Yuck. There was a part of me that wanted to see what the hell he'd done to the guy, but it if my mind were a carce yard it would be getting the shit kicked out of it by the part that thought I'd sleep far better not knowing. I glanced over at Dad, and while he'd paled slightly he said nothing. Pengyi seemed unbothered, though maybe they just hadn't understood.
From there it was less than half an hour or so back to civilization. We stopped on the forest's brink, lifelight dappling the ground through the thin canopy.
Northmarch said something to Pengyi in quick but formal ofen'dha. "You have my deepest thanks, Morranne," he finished in Standard.
"Mine as well," added my dad with a courtly bow.
Pengyi barely suppressed a laugh as they bowed back. "Welcome. Very." Northmarch got the same. Finally they turned to me.
"Lots of thanks," I managed in their language. "I alive from you. No, because you."
"It was my honor." Were they smiling under that scarf? They said something too fast to understand, then repeated it slower for me. "Maybe I go see you. Send message, Ellery!" seemed to be the gist.
"Fauy!" I said back happily. They nodded eagerly, bowed to us all once more, then disappeared into the trees fast and silent as a shadow. They'd really been slowing it down for us. Must have been a pain.

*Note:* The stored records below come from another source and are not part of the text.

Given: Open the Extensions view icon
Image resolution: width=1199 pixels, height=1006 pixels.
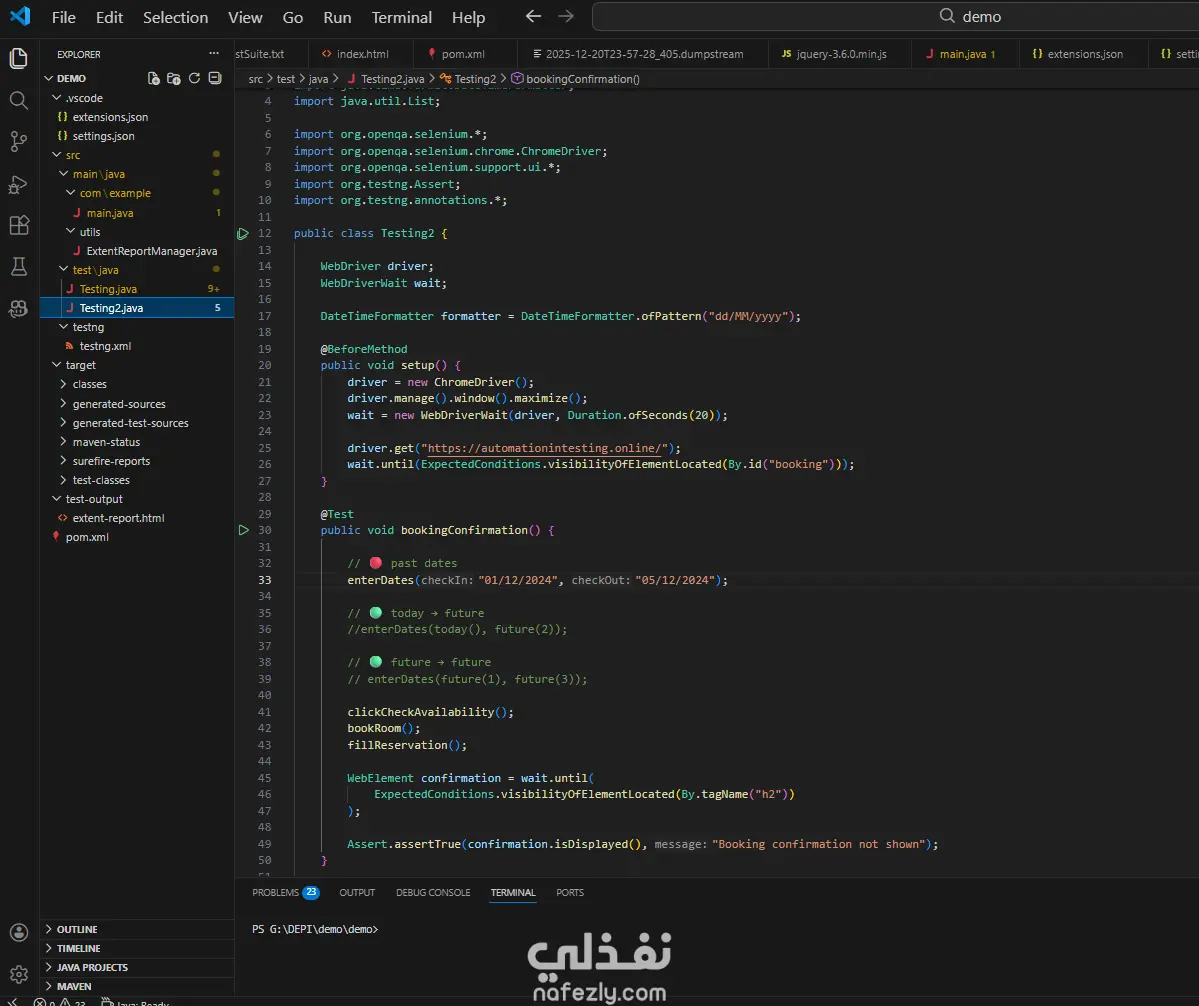Looking at the screenshot, I should 18,225.
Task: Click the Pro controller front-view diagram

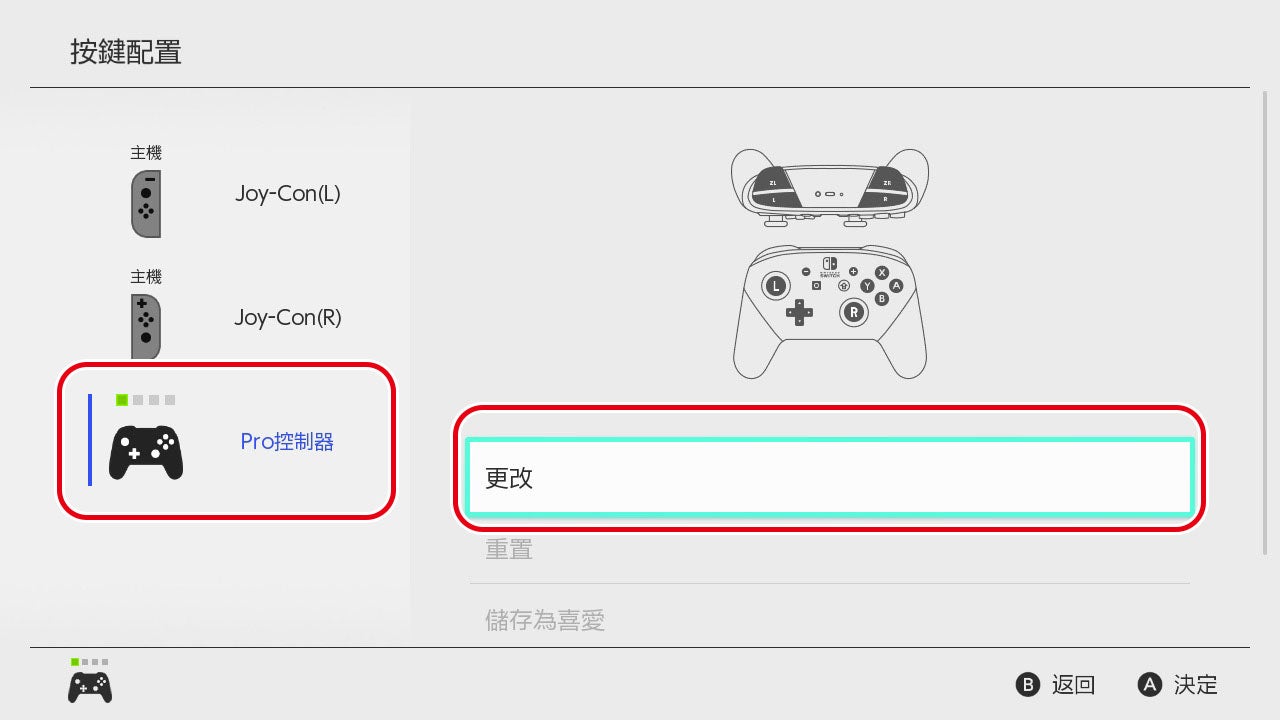Action: tap(830, 312)
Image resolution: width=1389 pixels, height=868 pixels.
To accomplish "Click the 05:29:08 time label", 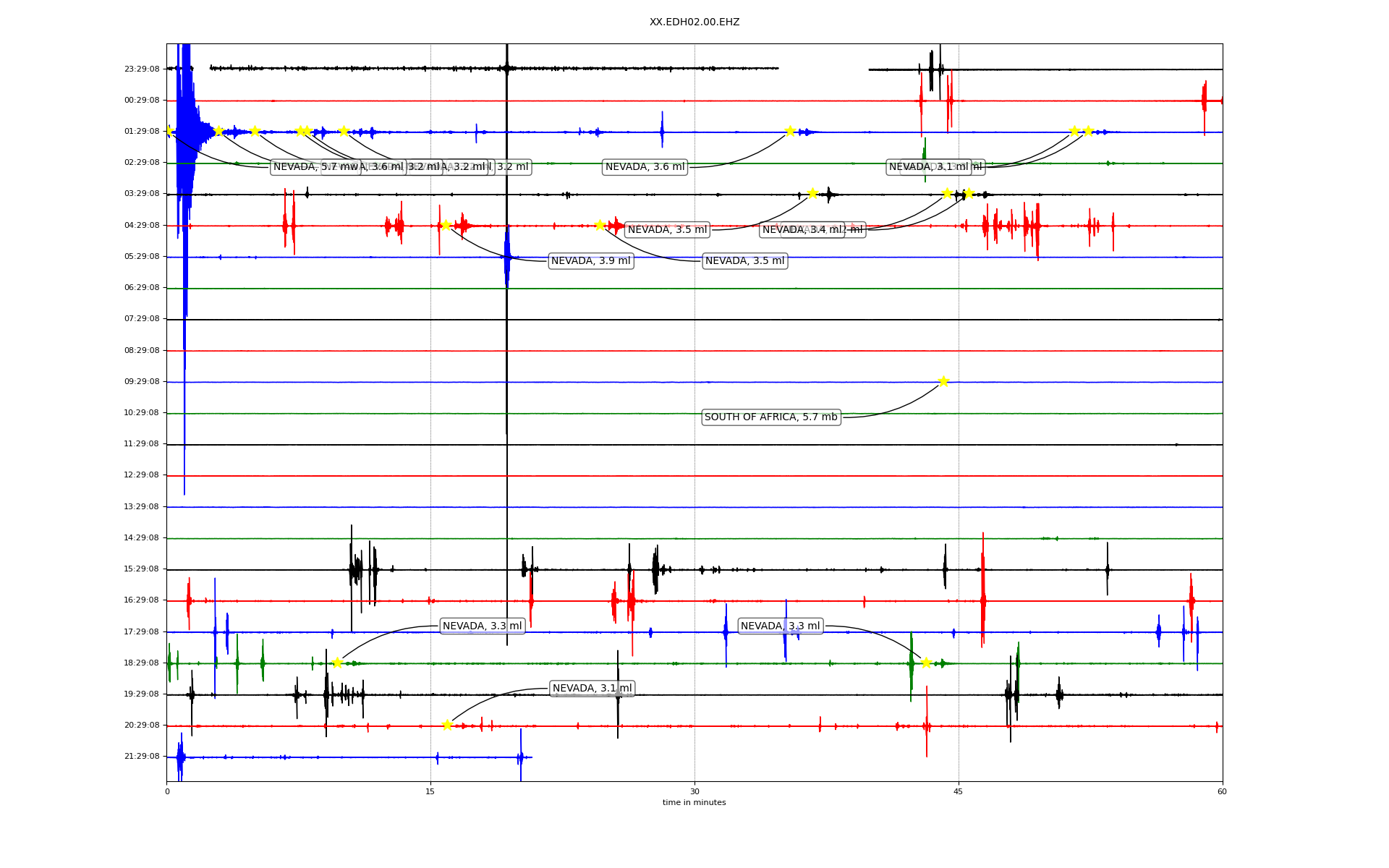I will click(x=142, y=256).
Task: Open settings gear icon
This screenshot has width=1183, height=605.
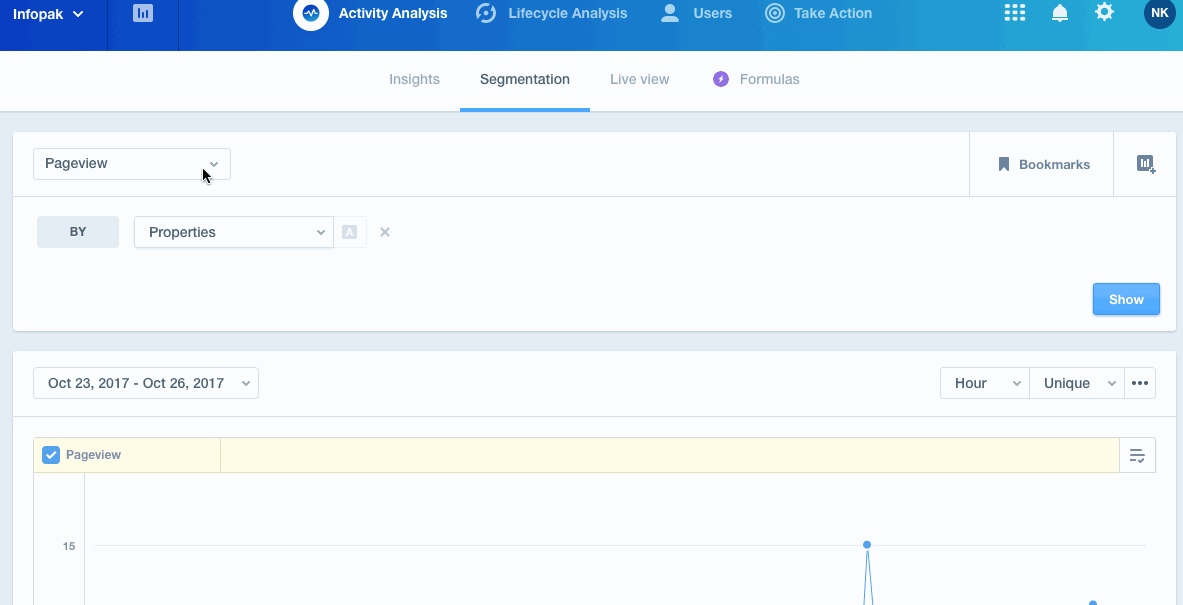Action: [x=1104, y=13]
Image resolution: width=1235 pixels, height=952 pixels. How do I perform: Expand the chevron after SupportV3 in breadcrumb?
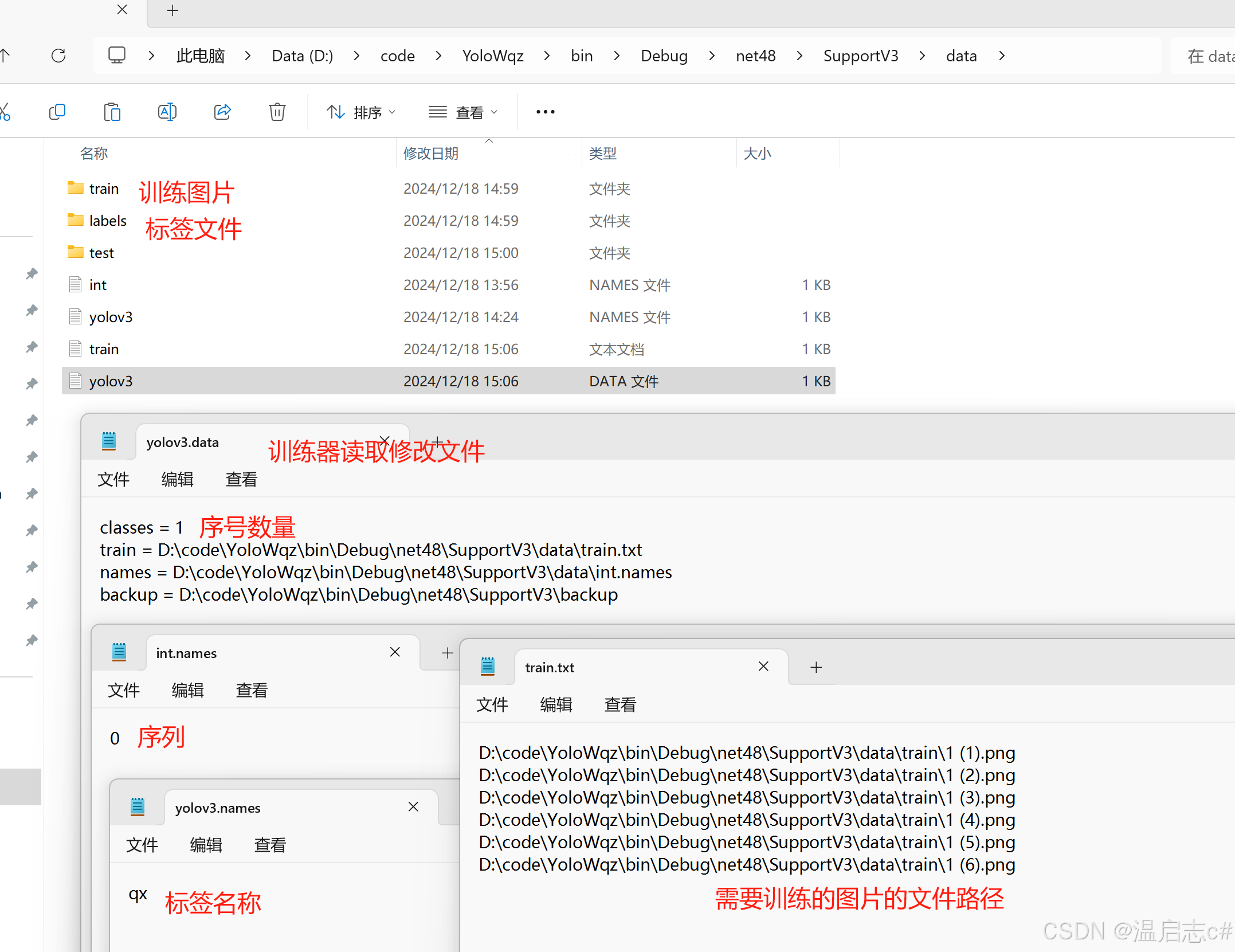pyautogui.click(x=922, y=56)
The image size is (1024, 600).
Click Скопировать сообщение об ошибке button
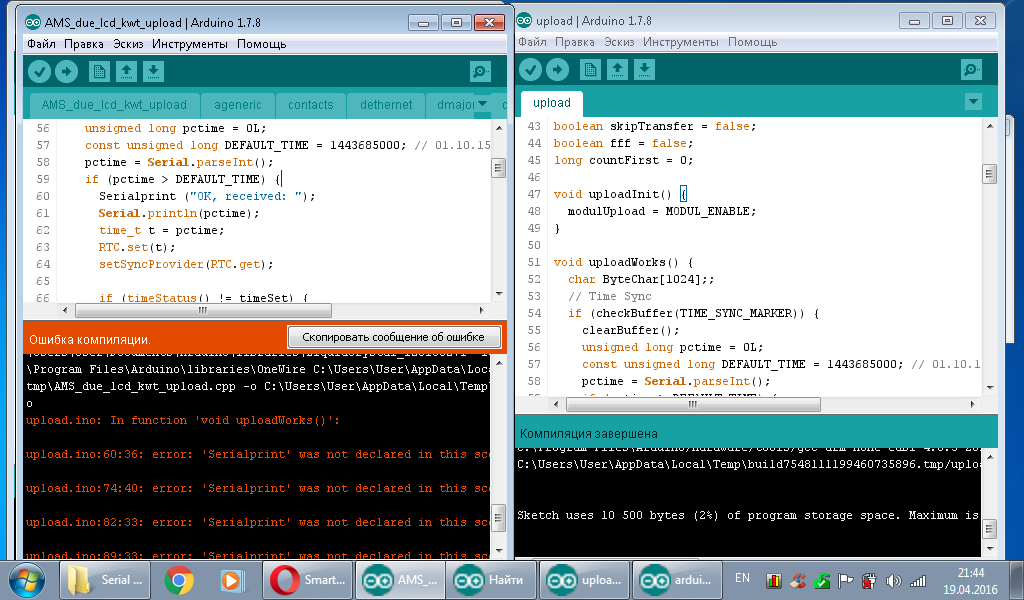pos(393,337)
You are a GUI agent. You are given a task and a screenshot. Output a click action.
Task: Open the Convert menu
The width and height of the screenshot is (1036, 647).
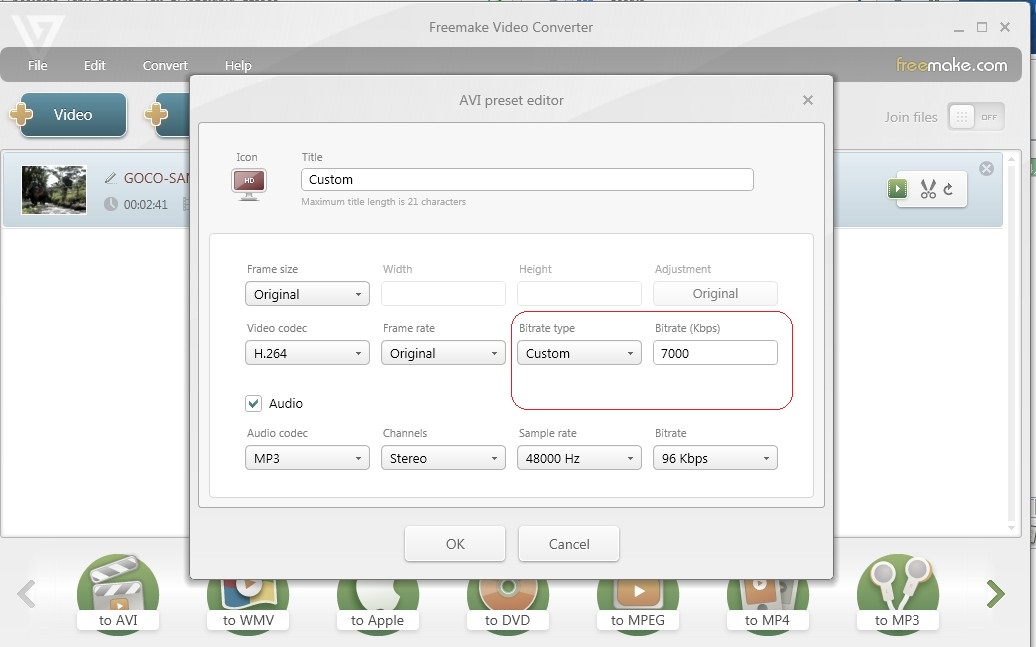(x=165, y=66)

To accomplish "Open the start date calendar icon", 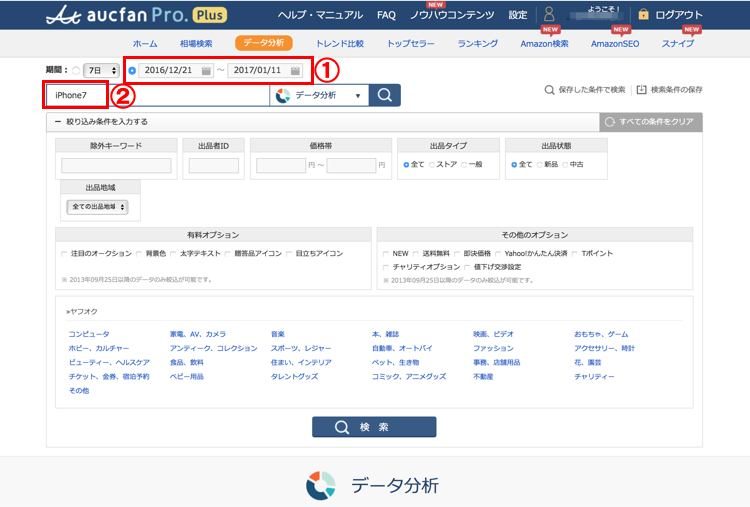I will point(206,71).
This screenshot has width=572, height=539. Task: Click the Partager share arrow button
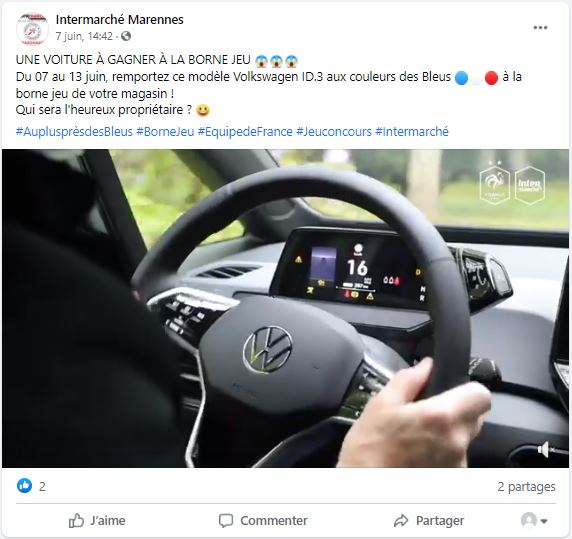429,520
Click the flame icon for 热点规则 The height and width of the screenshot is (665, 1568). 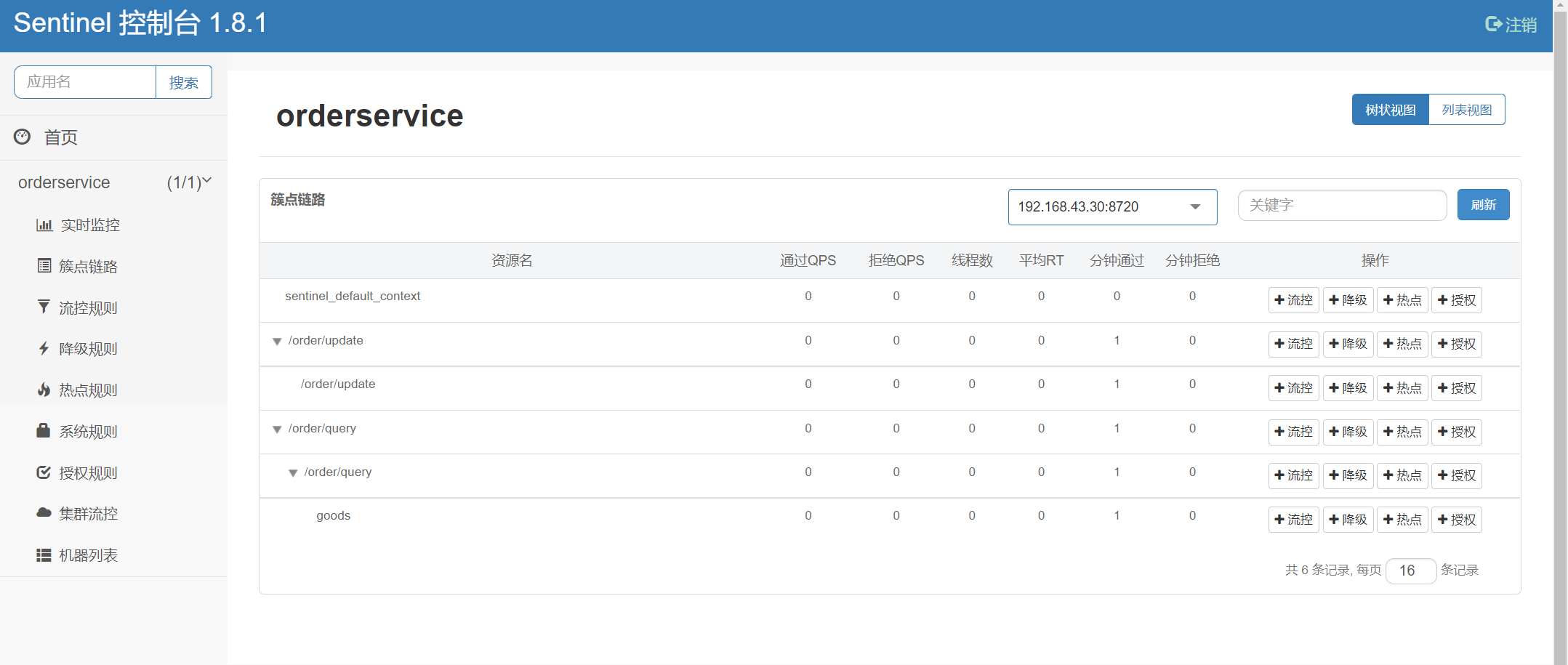pos(44,390)
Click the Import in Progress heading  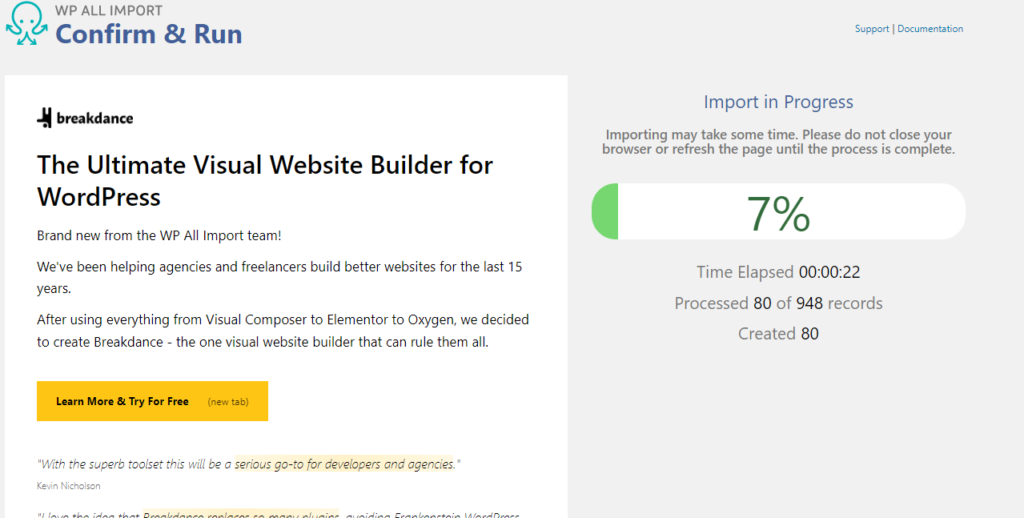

The three of us finally, finally stepped out from under the trees and stomped back up to the gravel lot. Miracle of miracles, the truck was still present and upright. My dad shucked off his pack and slumped hard against the side of the bed.
"That was incredible, but Bard kill me if I'm not glad it's over. I need a nap."
Northmarch nodded, looking down at his scratch-and sap-covered torso. "I need a bath."
I dropped my pack and stretched. "I need a fucking drink."
They looked at me for a second, then nodded in unison. "I got a handle of Novy Pskova at the shop," said Dad. "Let's go."
Better and better. A Prix Noire pit crew couldn't have thrown the wheels back on that truck as fast as I did. We peeled out of there with the wheels spitting gravel, leaving the park far, far behind.